Kiyochika: Master of the Night
The Japanese city of Edo ceased to exist Sept. 3, 1868. Renamed Tokyo (“Eastern Capital”) by Japan’s new rulers, the city became the central experiment in a national drive towards modernization.
Kobayashi Kiyochika (1847–1915), a self-taught artist and minor retainer of the Tokugawa shogun deposed in 1868, returned to Tokyo from self-imposed exile in 1874 to discover his hometown transformed by railroads, steamships, gaslights and brick buildings—all beyond imagination just a few years earlier. He set out to record these new scenes, where old and new stood together in awkward alliance, in an ambitious series of 100 woodblock prints.
While a devastating fire engulfed the city in 1881, effectively ending the project, the 93 prints he had completed were unlike anything previously produced by a Japanese artist. Kiyochika used age-old techniques to produce the prints themselves, but chose unusually subdued colors and mimicked the look and feel of Western photographs, copperplate engraving and oil painting.
Widely regarded as Japan’s first artist with a distinctly modern tone, Kiyochika conveyed a sense of curiosity, detachment and melancholy about the vistas and events he depicted. His innovative use of color explored the possibilities of light—both man-made and natural, from dusk to dawn—and subjects drift through moody shades of gray and blue interspersed with fireworks, moonlight, gaslight and fireflies. Equally startling are his human figures. Often silhouetted, they are at once together and alone—observers, rather than actors, in an oddly quiet landscape.

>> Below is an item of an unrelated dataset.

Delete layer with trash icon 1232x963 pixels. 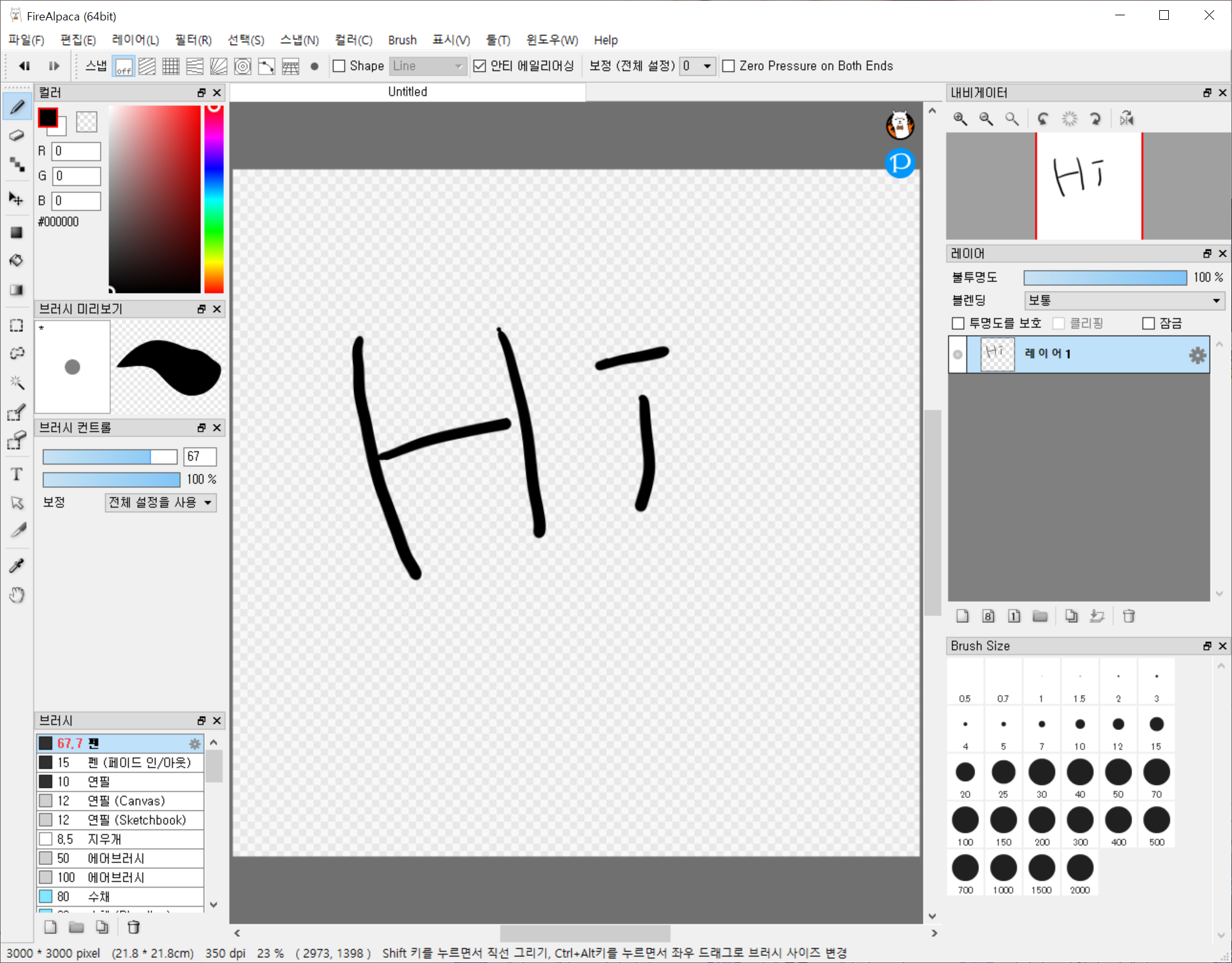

“Kiyochika upends the celebratory role of the cityscape in Japanese art and instead creates a nagging sense of unease,” said James Ulak, exhibition curator and senior curator of Japanese art at the Freer Gallery of Art and Arthur M. Sackler Gallery. “His view is a stark one, of men and women on the verge of a world with all the old props kicked away. There are no heavens or hells; no intercessory gods or troublesome demons. Some viewers say they can feel the silence in his prints.”
“Kiyochika: Master of the Night” is on view at the Arthur M. Sackler Gallery March 29–July 12. Free public programs include a performance of Western music of Kiyochika’s era by Japanese violinist Mayuko Kamio (March 27; 7:30 p.m.) and “ImaginAsia: Illuminated Nights,” a drop-in workshop where families can create nightscapes of favorite evening activities (March 29 and 30, and April 5, 6, 12 and 13). A film series based on the theme of nocturnes, featuring movies that occur solely at night, will be announced later in the spring.